The Killers – or just, irritatingly, Killers (make up your minds) – or the Safeway Strokes as I prefer to call them, have been peddling their U2-lite (yes, less abrasive than U2) indie ‘rock and roll’ for four (however many) albums too long now. Brandon Flowers is just so damn desperate to BE some Burroughsian hybrid of Joe Strummer and Robert Smith that he completely misses the point of real, deliberate isolationism. This is isolation as gimmick.
I remember Noam Chomsky saying something along the lines of: the problem isn’t that George Bush is a fundamentalist Christian, but do you really want someone like that running the world? This is the same problem I have with Flowers, Bono, Chris Martin, LL Cool J, Marcus Mumford (cod-Amish/Calvinist, presumably), etc…Christianity, like many beliefs, is a cancer, and the blind fundamentalism of the Latter Day Saints (Mormons) is probably the most malignant strain I can think of. It’s not the fraudulent, manipulative belief that is the problem, but do I really want to spend time on or with the person who made the ‘music’ I’m listening to? Well, if the music is any good, sure…

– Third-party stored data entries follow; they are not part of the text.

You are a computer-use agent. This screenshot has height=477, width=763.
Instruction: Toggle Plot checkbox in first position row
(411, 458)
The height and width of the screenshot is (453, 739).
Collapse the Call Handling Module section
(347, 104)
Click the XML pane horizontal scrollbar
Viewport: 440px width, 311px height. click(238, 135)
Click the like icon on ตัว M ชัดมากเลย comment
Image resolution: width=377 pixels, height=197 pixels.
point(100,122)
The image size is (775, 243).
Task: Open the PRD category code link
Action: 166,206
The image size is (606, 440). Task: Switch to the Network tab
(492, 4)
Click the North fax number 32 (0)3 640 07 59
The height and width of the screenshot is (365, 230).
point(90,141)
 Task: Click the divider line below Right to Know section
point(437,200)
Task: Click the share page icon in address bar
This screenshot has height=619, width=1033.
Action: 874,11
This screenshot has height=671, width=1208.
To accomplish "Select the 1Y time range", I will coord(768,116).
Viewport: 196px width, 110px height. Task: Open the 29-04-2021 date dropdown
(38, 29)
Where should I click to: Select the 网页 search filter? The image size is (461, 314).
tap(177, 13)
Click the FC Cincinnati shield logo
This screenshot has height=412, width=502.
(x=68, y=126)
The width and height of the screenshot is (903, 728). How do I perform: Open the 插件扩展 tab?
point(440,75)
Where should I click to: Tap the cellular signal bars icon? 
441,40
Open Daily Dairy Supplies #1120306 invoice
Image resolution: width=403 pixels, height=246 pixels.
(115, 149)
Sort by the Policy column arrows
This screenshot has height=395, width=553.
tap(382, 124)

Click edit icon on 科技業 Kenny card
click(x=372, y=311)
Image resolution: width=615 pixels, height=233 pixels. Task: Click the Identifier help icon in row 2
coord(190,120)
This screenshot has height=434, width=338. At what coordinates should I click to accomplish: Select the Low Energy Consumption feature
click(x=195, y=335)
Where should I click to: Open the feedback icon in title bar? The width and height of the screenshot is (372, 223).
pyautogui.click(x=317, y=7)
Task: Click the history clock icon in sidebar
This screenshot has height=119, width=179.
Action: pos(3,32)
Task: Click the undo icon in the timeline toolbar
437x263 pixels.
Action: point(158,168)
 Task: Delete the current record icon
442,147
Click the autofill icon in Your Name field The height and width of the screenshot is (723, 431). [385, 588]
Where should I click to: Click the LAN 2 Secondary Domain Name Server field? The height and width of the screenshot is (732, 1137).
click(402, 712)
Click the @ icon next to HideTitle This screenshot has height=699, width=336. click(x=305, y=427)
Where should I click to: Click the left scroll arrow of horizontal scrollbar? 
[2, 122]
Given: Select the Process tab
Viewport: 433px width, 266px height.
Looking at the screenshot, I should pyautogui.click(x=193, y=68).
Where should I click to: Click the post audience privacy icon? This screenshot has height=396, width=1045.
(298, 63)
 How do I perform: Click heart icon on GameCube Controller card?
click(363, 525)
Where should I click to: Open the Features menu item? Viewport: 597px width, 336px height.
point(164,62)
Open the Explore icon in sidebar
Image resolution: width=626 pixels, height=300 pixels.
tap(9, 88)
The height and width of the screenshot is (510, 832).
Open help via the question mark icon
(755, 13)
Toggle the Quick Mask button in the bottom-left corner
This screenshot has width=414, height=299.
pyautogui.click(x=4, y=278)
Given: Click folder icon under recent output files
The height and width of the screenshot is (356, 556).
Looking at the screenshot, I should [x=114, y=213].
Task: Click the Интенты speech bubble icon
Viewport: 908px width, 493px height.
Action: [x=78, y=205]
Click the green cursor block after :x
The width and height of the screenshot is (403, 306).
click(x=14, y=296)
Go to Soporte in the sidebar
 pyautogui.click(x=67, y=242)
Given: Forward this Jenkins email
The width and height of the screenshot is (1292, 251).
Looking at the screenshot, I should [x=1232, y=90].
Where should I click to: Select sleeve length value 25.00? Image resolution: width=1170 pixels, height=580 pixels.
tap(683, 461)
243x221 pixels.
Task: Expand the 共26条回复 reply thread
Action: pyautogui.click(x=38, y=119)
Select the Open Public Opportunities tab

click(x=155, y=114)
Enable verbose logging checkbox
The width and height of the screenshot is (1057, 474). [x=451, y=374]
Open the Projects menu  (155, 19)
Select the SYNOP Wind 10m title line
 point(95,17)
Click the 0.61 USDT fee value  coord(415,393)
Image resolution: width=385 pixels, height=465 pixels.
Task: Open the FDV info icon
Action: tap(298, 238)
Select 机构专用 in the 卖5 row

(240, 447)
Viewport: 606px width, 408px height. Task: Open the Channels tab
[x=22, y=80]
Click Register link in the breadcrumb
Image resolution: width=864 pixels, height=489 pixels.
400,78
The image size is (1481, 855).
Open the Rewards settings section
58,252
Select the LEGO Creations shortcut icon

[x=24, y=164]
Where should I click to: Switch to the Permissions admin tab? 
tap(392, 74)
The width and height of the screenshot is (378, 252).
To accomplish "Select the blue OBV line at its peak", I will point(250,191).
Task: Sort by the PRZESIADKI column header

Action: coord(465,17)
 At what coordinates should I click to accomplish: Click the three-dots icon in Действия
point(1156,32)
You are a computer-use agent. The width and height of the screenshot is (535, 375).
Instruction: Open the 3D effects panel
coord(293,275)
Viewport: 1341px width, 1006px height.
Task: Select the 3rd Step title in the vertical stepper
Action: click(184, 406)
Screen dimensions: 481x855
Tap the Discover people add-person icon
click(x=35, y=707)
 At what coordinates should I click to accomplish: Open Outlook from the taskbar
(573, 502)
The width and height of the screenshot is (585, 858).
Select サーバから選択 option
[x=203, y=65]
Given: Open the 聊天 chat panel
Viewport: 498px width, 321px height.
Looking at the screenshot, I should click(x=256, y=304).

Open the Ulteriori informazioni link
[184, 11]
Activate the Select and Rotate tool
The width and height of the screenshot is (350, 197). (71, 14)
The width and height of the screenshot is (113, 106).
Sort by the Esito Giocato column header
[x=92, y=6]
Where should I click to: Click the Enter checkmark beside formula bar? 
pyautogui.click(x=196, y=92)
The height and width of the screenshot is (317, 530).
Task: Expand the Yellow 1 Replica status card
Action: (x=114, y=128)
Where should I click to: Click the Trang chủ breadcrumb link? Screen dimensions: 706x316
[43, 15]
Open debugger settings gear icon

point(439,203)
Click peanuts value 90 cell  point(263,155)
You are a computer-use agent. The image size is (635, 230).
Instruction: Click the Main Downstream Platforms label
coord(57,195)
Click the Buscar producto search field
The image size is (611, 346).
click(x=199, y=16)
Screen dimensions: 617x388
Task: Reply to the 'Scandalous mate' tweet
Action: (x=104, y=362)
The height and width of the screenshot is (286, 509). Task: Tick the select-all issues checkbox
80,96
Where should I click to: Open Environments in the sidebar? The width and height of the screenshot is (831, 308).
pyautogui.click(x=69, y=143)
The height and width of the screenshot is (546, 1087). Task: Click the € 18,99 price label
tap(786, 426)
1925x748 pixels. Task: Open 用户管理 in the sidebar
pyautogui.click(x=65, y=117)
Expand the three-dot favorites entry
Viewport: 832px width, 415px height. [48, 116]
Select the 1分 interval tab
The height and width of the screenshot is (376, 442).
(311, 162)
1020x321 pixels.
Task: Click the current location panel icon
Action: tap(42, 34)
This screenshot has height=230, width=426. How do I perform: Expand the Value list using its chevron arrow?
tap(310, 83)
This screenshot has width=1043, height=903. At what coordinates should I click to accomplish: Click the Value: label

But it’s not. It’s an overtly stylised hotch-potch of 80s nostalgia, tunes as a dreary memory, repetetive choruses which hope they are hypnotic, but in fact are annoying, a constant, narcissistic nerviness which is more Lady G*ga than Talking Heads, and an over-riding feeling of ‘Rebellion’ (Sponsored by Gap). Brandon Flowers will I imagine never go wanting because of his businesslike, canny understanding that ‘yearning’ is cultural currency (Keane, Travis, The fucking Feeling), and Sunday shoppers will put their last abortion (‘Battle Born’ if I remember correctly; the most banal, sub U2 (again)/Kings Of Leon-esque atrocity I can remember hearing in a long while), before dragging themselves home to their miserable, pointless, photocopied version of life.